En su cara no se podía encontrar simetría
alguna. Una de sus cejas estaba más alta que la otra y los huesos de debajo
eran mucho más prominentes. Su boca estaba torcida y desplazada a un lado, debajo de su nariz. Sus ojos eran pequeños y vivos, aunque el derecho apenas se
veía. Solo su nariz, perfilada, y recta
soportaba una abundante barba que le daba apariencia de cara. Daba la
impresión de vigoroso y rápido, aunque cojeaba ligeramente. Su cabeza era muy
grande. Sus piernas eran desproporcionadamente largas para su torso. Sus
pantalones eran de un color marrón, igual que su camiseta, o eso parecía. Si me
preguntaran sus años, no sabría decir si tenía 15 o 30.
Deambulaba por los campos mirándolo todo sin
ser descubierto. De esta forma, cogiéndolos de unos tendederos no vigilados
había conseguido los pantalones y la vieja camiseta que adornaba su pequeño
torso y que le resguardaban del frío.
Robaba alguna gallina o algún pastel que se
enfriaba en una ventana. Iba con mucho cuidado de no ser descubierto. Cogía
estas cosas y huía hasta su cueva para comérselas. Había aprendido a comer sin
fuego. A veces miraba de lejos a los niños cuando jugaban con una pelota y les
escuchaba gritar con envidia.
Él no recordaba el día en el que lo habían
abandonado en el campo ni porqué. Al despertarse todos los días, disfrutaba del
mar, de los chillidos de las gaviotas y del cielo azul. Había descubierto la
cueva en donde siempre estaba seco, lloviera o no, bajando unos riscos en donde
el acantilado parecía abrirse en picado al mar. Es curioso que encontró su
cueva un día que intentó acabar con su vida tirándose por el acantilado. Para
su sorpresa, en lugar de despeñarse al mar y las rocas a unos 100 metros más
abajo, cayó enseguida en una repisa que no se veía desde arriba, en donde
estaba la entrada a su tesoro.
Muchos de los aldeanos y algunos niños lo
habían visto furtivamente alguna vez, acechando para conseguir algo que le
sirviera de comer, o solamente para oírlos. Asustados, muchas veces habían organizado grupos para encontrarlo.
Alguna vez, con cierto éxito, lo perseguían hasta el acantilado y allí se
perdía su rastro, creyendo sus perseguidores que se había arrojado al mar.

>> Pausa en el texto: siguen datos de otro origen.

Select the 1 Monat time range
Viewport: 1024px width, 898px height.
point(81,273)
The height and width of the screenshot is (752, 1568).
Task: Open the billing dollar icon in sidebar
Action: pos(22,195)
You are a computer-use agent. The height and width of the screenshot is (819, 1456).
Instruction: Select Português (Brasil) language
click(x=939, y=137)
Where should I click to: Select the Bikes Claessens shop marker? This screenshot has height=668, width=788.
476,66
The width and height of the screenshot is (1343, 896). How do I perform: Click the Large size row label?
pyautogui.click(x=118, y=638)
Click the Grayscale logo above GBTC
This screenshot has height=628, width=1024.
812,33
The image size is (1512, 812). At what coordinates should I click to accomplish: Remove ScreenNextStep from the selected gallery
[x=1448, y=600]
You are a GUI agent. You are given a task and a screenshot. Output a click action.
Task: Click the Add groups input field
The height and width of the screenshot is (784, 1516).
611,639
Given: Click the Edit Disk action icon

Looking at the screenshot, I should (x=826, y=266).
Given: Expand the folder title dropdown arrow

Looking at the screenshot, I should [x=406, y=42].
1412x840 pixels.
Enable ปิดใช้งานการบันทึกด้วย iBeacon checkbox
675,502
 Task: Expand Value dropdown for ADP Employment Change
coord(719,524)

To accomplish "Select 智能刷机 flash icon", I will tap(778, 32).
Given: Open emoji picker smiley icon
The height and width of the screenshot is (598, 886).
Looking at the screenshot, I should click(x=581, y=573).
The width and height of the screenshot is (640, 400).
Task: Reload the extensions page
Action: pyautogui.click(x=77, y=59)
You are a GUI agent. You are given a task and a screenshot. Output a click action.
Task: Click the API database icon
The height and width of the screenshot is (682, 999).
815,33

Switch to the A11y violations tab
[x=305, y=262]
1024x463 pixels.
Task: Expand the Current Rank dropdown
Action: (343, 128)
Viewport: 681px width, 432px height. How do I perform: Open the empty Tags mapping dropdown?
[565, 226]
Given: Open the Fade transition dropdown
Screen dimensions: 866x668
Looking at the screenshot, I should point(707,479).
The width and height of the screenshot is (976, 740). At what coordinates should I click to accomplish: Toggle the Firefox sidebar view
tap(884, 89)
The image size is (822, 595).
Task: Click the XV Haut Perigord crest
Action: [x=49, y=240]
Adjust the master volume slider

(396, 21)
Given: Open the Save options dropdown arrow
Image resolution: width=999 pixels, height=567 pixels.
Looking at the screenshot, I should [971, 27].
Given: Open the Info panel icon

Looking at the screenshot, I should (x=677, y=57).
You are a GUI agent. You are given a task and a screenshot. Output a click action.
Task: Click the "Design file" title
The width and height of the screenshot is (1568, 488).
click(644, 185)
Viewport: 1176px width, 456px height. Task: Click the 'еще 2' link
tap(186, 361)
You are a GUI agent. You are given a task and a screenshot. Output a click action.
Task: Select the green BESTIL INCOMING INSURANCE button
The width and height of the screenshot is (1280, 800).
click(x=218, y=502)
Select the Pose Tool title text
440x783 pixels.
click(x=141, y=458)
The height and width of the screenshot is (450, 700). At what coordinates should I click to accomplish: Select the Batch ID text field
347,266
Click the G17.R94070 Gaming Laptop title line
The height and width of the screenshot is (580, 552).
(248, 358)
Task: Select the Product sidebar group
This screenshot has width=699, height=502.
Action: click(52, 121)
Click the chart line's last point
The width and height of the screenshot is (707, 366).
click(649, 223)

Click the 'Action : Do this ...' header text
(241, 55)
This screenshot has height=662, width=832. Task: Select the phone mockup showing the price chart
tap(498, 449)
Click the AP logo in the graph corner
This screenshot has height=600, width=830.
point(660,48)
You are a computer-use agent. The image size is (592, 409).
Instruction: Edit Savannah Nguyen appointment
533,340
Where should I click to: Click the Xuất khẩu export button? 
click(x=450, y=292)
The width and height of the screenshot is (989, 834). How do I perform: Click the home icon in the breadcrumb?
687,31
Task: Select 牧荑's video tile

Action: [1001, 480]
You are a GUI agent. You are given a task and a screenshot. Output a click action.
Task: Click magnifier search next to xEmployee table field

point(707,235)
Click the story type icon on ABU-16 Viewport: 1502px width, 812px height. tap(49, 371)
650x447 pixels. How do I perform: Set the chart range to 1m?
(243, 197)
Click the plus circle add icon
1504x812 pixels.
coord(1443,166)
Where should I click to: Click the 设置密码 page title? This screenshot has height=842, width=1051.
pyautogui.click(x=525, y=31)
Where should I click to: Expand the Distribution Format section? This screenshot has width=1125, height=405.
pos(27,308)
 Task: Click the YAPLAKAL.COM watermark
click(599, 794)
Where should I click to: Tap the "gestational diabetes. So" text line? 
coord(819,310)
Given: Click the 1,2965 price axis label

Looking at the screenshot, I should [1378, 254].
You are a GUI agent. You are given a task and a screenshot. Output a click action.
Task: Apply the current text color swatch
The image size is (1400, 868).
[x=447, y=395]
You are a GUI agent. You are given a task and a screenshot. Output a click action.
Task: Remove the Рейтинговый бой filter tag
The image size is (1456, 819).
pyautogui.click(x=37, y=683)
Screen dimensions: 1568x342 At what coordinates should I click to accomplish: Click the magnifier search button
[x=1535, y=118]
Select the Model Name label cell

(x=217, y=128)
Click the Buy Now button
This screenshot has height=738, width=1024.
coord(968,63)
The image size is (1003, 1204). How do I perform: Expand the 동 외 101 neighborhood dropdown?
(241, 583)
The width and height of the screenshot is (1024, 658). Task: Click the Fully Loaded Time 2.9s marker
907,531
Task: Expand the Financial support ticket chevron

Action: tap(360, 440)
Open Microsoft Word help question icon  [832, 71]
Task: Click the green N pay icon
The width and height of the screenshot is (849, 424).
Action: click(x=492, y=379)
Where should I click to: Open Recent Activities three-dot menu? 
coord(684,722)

Entonces la escena era siempre la misma. Sus perseguidores hablaban de cómo el
monstruo se había tirado al mar, final elegido antes de que ellos le dieran su
merecido. Él, acostado y quieto, muerto de miedo en una de las paredes de su
cueva, con un grueso palo en las manos, en silencio, oía a sus perseguidores y
entendía, al menos por el tono, que les había vuelto a engañar. Nunca hacia
fuego ni ruido en su cueva. Cuando se escondía después de una persecución no
salía en varios días. La cueva tenía un riachuelo de agua dulce y guardaba
alimentos suficientes para varios días.
Ese invierno hizo mucho frío. Especialmente
en febrero, tanto, y eso no lo habían visto ni los más viejos del lugar, que un
manto de nieve cayó sobre la isla. En la plaza del pueblo unos niños dieron la
alarma diciendo que el monstruo los estaba espiando mientras se tiraban bolas de
nieve en el campo de fútbol. Inmediatamente se organizó el grupo perseguidor,
armado de palas y palos y algunas escopetas de caza. Empezaron por el campo de
fútbol y siguieron su rastro hasta el acantilado. Sus pisadas descalzas se
distinguían claramente y los perseguidores descubrieron, asombrados, que se
veían algo más abajo, descubrieron la repisa, la cueva y entraron para darle
muerte, golpeándole con palas y palos, pegándole un tiro.
Basado en la leyenda de Xoroi, en Menorca.